There is an aversion to using the word 'asexual,' or even 'ace,' to describe a character.
Take Ruby from Agents of S.H.I.E.L.D and Daryl from The Walking Dead who are asexual. But it's not mentioned on-screen. Or Raphael from Shadowhunters, who we can only assume is asexual, after expressing a lack of interest in sex.
It's easy to understand why. Asexuality has been misrepresented as simply 'not wanting sex.' But the actual definition is ‘experiencing little-to-no sexual attraction.' This combined with the rarity of representation sees aces rejoice over pretty much anything, whether it's particularly good or not.
Take Esperanza "Spooner" Cruz who came out as ace on the DC’s Legends of Tomorrow recently. It's quickly suggested that Spooner is ace because asexual people "have little to no interest in sex" but many "still want to be in relationships."
It feels like, you can't mention asexuality on a TV show without instantly following it with an emphasis on still being in (romantic) relationships.
That said, it is a strength is that Spooner is an established character and a woman of colour played by a Salvadorian actress. She stands out in the sea of white ace representation. That, along with the show explicitly mentioning asexuality, it’s certainly a step in the right direction.

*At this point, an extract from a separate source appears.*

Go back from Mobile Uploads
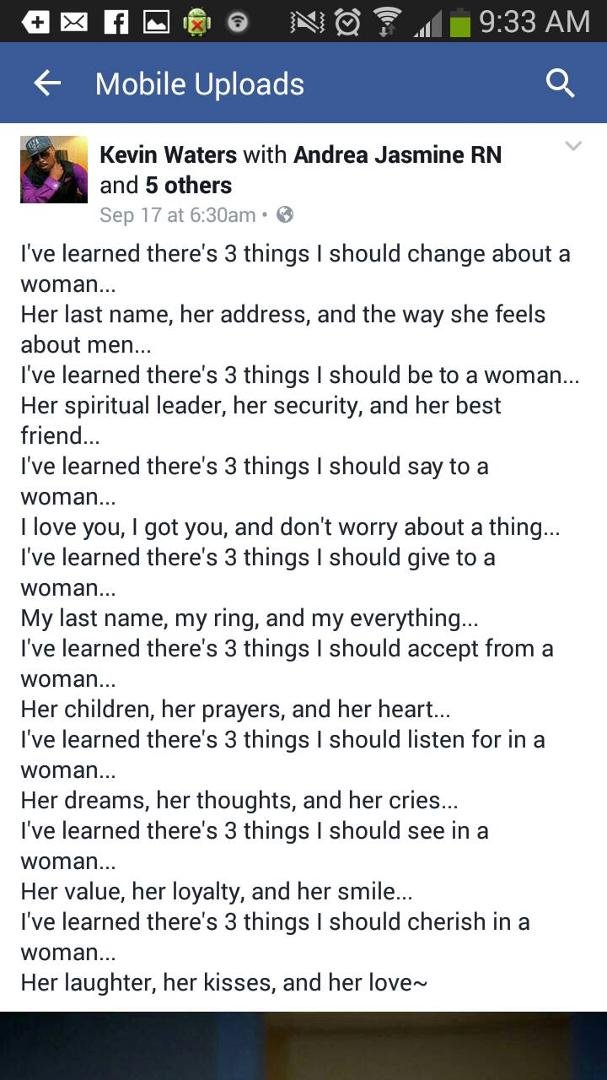 point(47,84)
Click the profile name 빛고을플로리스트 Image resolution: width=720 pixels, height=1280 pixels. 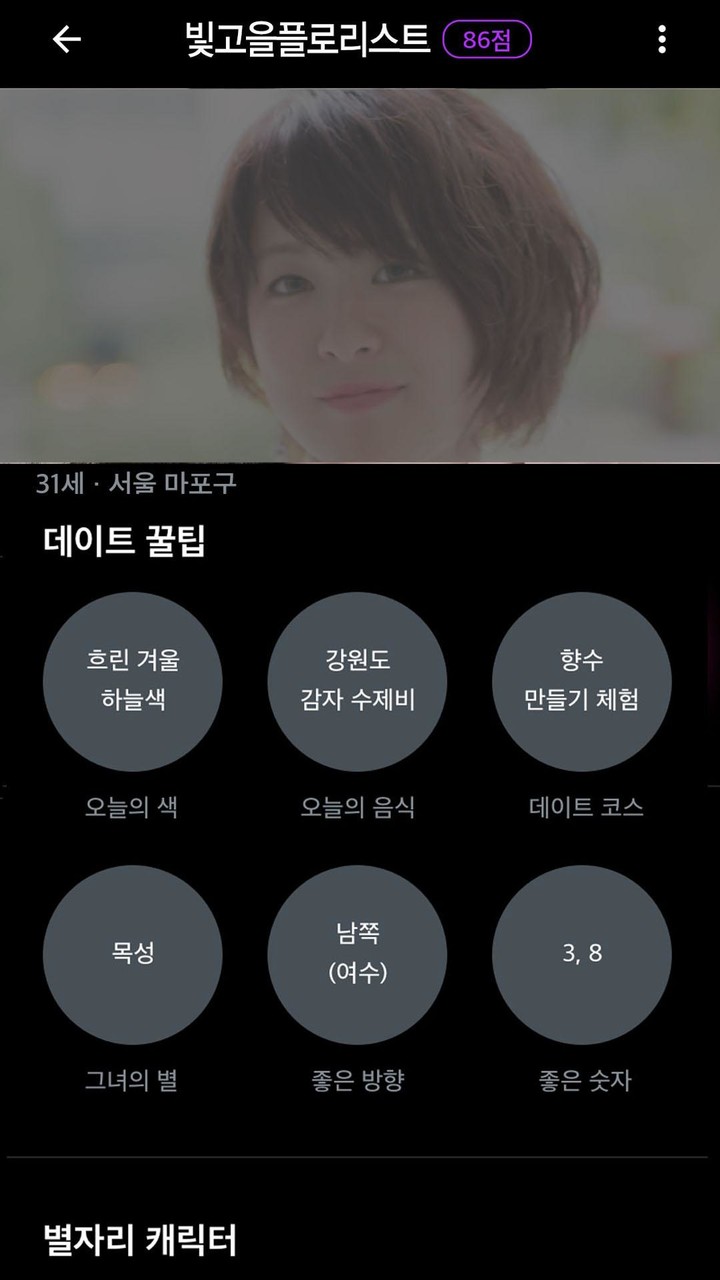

However Sex Education’s scene with asexual character Florence and a sex therapist (Gillian Anderson) - did one better.
Yes, there was still a focus on whether or not the questioning ace person wants sex or not. But it was made quite clear that asexuality is defined by a lack of sexual attraction, as opposed to a lack of interest in sex.
It's an important distinction. There are many reasons why someone might be uninterested in sex. Many have nothing to do with their sexual orientation.
These mistakes could all be easily be avoided by consulting asexual groups as part of the production process. Just like Bojack Horseman did to ensure that their character Todd Chavez's asexuality was depicted appropriately. It’s held up as an example of ace representation done well.
I’m hopeful that the change we need to see is on the horizon. As TV shows take up the task, they need to thoroughly consult the ace community, to avoid harm while trying to do good.
Equally, they need to remember to include aromantic-asexual people too.
By taking what might feel like a risk, you’ll open the door for both representation and creativity.